Rob Carter: Frequently my work begins with an architectural juxtaposition and this video has several. The stadium seating is indeed composed of a series of shots I took from each quadrant of the Arthur Ashe Stadium in Flushing, Queens. However there is little significance to that fact as I have made the playing surface, and therefore the game, very ambiguous: it is an elongated octagon of perfectly mown grass or perhaps Astroturf. The idea is that this is a fairly universal stadium for a universal unspecified sport – the video’s audio track uses the sounds of chanting fans from all over the world representing the theatre and community of sport. Likewise, the outside architecture is made up of Gothic architecture from a variety of European cathedrals, though most are from England and France. All the elements are photographic prints that have been resized to fit on one architectural model structure – they form a building that is fractured (sometimes the outside is made of interior images) and complete – almost believable. To some extent it represents the mega-churches that have formed a significant part of the development of Christianity in North America. These buildings and their ‘organizations’ naturally draw interesting comparisons with the entertainment, fervor, and ritual of sports stadium events. I have been interested in these overlapping cultural themes for several years – how the need for sport and religion divide and unite our cities, both architecturally and as a communal experience.

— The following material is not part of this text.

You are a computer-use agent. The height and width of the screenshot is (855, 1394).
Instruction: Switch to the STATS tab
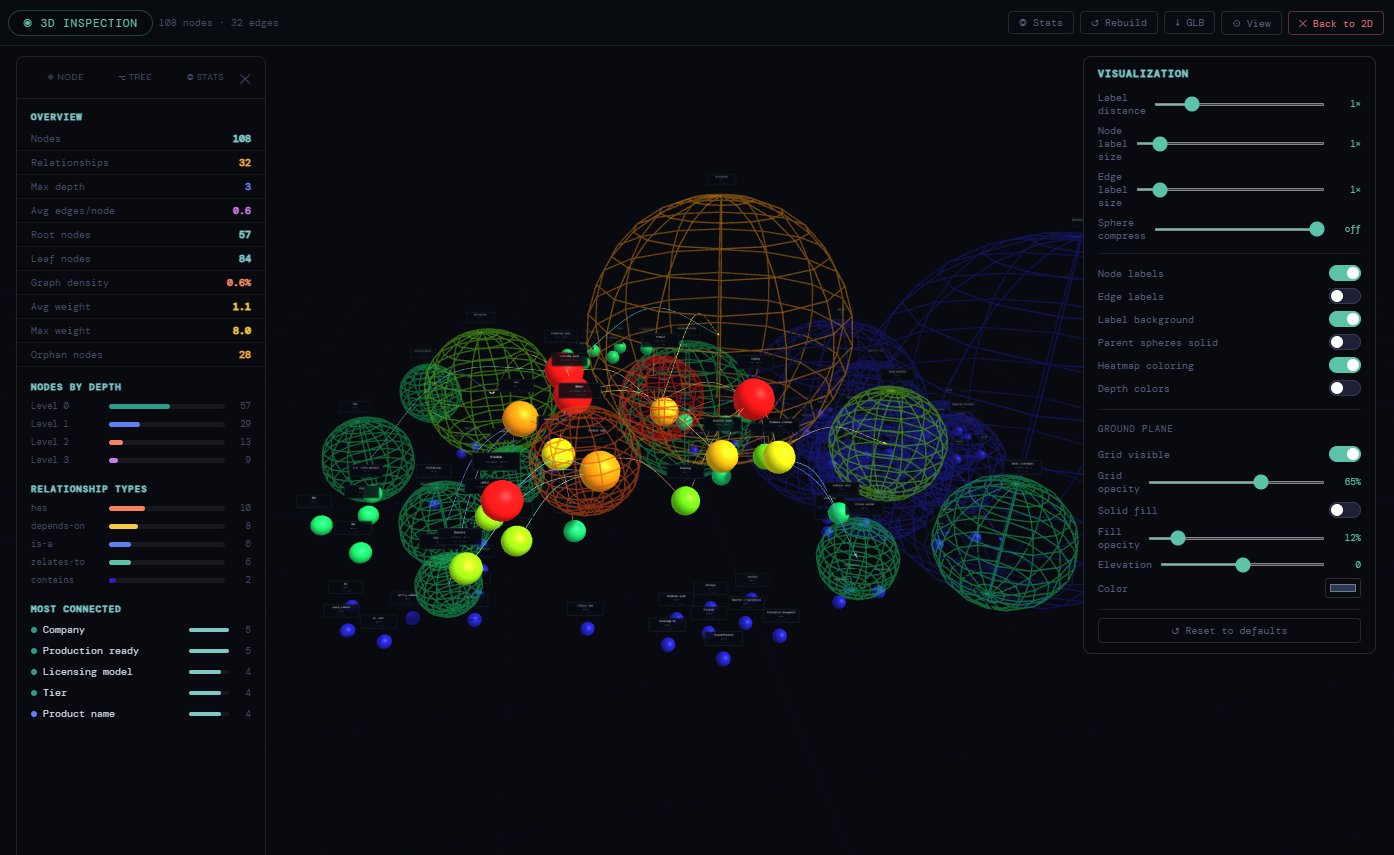[x=204, y=77]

I chose to unify the exterior of my stadium with one style of architecture. Gothic architecture is not specifically religious architecture, but it has become most closely associated with Christianity through the Gothic cathedral masterpieces of the 12th–15th century. I have a longstanding relationship with these types of buildings – family summer holidays always included multiple visits to cathedrals and churches all over the UK and Northern France, so I have a strong personal connection with it and despite all those church visits I also still love it. Plants and the natural world have many associations with Gothic architecture and carving which makes a coherent juxtaposition with the plants that surround this particular building in my video. Simplistically the representation of nature in Gothic architecture, as it evolves over the centuries, shows the natural world in all its detail formed in solid stone, as well as an emerging order and purity that attempts to stand above the baseness of nature. Though the style evolves into the more rectilinear forms of the Perpendicular style, the association with nature, with plants, flowers, trees and foliage is always imbedded and celebrated within the buildings. The ground around the stadium did have other incarnations but I felt it worked best as a void or barren earth that isolated the building from the reality of urbanism (no roads or car parks), but that also tied the architecture to the ground. After all soil is essentially broken up particles of stone.

Rob Carter, Culte, 2010, Video Still

Heidi Norton: In graduate school, I made a piece about spectatorship and crowd power. I was very interested in the idea of absorption and the spectacle–the crowds and the event and/or the thing being consumed. I investigated groups of people of varying sizes within sporting events, church congregations, cheer leading competitions, etc. Please talk about the parallels between this type of absorption and the plants growth mediated through the camera and stop motion. Are these people chanting “mantras” or life to the plants?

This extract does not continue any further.